Question

如果在其中提取的数据具有url，我的函数需要替换字符串中的标记。例如：

<a href=www.cnn.com>www.cnn.com</a>

将替换为：

 www.cnn.com

这很好但是我有一个字符串：

<a href=www.cnn.com><span style="color: rgb(255, 0, 0);">www.cnn.com</span></a>

我只得到：

www.cnn.com

当我真的想留下来时：

<span style="color: rgb(255, 0, 0);">www.cnn.com</span>

我需要在代码中添加什么才能使其正常工作？

这是我的功能：

Dim ret As String = text

'If it looks like a URL
Dim regURL As New Regex("(www|\.org\b|\.com\b|http)")
'Gets a Tags regex
Dim rxgATags = New Regex("<[^>]*>", RegexOptions.IgnoreCase) 

'Gets all matches of <a></a> and adds them to a list
Dim matches As MatchCollection = Regex.Matches(ret, "<a\b[^>]*>(.*?)</a>") 

'for each <a></a> in the text check it's content, if it looks like URL then delete the <a></a>
For Each m In matches
'tmpText holds the data extracted within the a tags. /visit at.../www.applyhere.com
        Dim tmpText = rxgATags.Replace(m.ToString, "")

        If regURL.IsMatch(tmpText) Then
            ret = ret.Replace(m.ToString, tmpText)
        End If
Next

Return ret

Answer 1

以下Regex将删除所有HTML标记：

string someString = "<a href=www.one.co.il><span style=\"color: rgb(255, 0, 255);\">www.visitus.com</span></a>";

string target = System.Text.RegularExpressions.Regex.Replace(someString, @"<[^>]*>", "", RegexOptions.Compiled).ToString();

这是您想要的正则表达式：<[^>]*>

我的代码结果：www.visitus.com

Answer 2

您可以使用以下正则表达式 - <a\s*[^<>]*>|</a> - 它将匹配所有<a>个节点，包括打开和关闭节点。

您无需使用regURL，这可以内置到rxATags正则表达式中。
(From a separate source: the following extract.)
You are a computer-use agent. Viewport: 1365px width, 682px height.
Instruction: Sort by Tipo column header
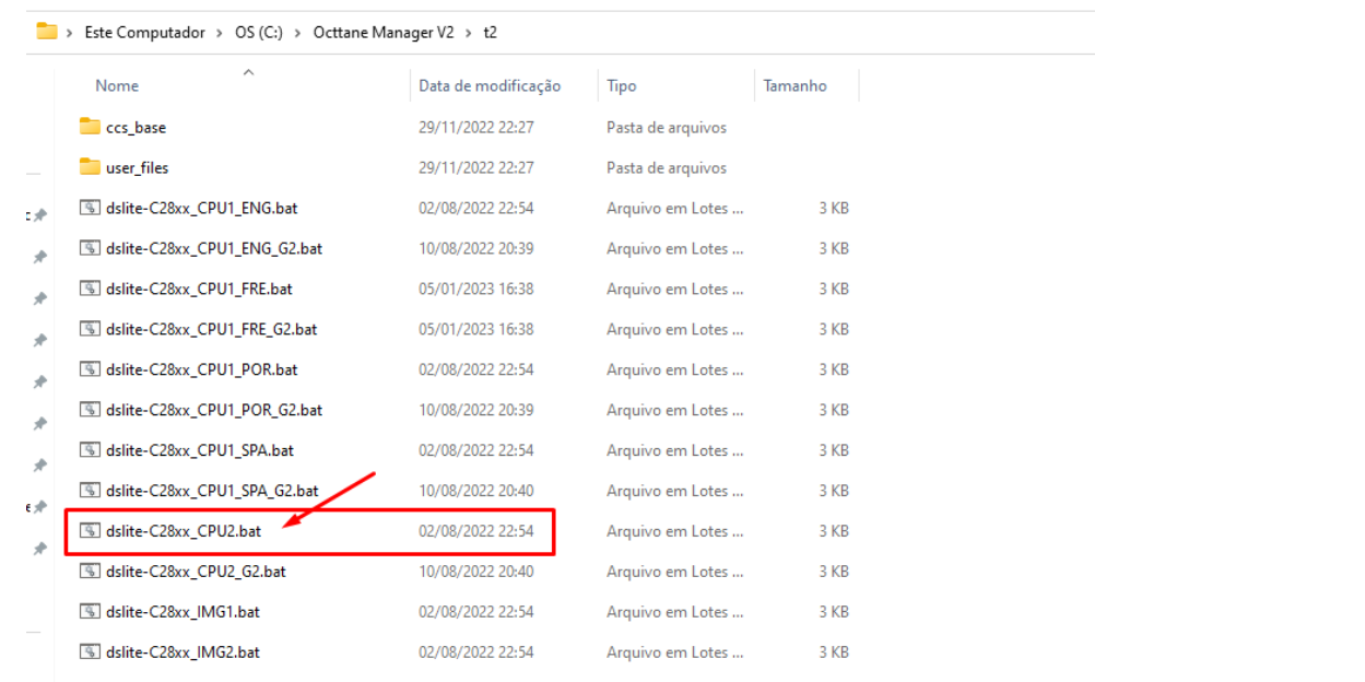point(620,86)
我们可以通过检查<a>和href`标记来确保它是引用网址regURL alternatives, then grab everything in between the opening and close的标记，然后只使用它们之间的内容。

Dim ret As String = "<a href=www.one.co.il><span style=""color: rgb(255, 0, 255);"">www.visitus.com</span></a>"
'Gets a Tags regex
Dim rxgATags = New Regex("(<a\s*[^<>]*href=[""']?(?:www|\.org\b|\.com\b|http)[^<>]*>)((?>\s*<(?<t>[\w.-]+)[^<>]*?>[^<>]*?</\k<t>>\s*)+)(</a>)", RegexOptions.IgnoreCase)
Dim replacement As String = "$2"
ret = rxgATags.Replace(ret, replacement)

enter image description here

Answer 3

我将此添加到我的代码中：

'Selects only the A tags without the data extracted between them
Dim rxgATagsOnly = New Regex("</?a\b[^>]*>", RegexOptions.IgnoreCase)

    For Each m In matches
        'tmpText holds the data extracted within the a tags. /visit at.../www.applyhere.com
        Dim tmpText = rxgATagsContent.Replace(m.ToString, "")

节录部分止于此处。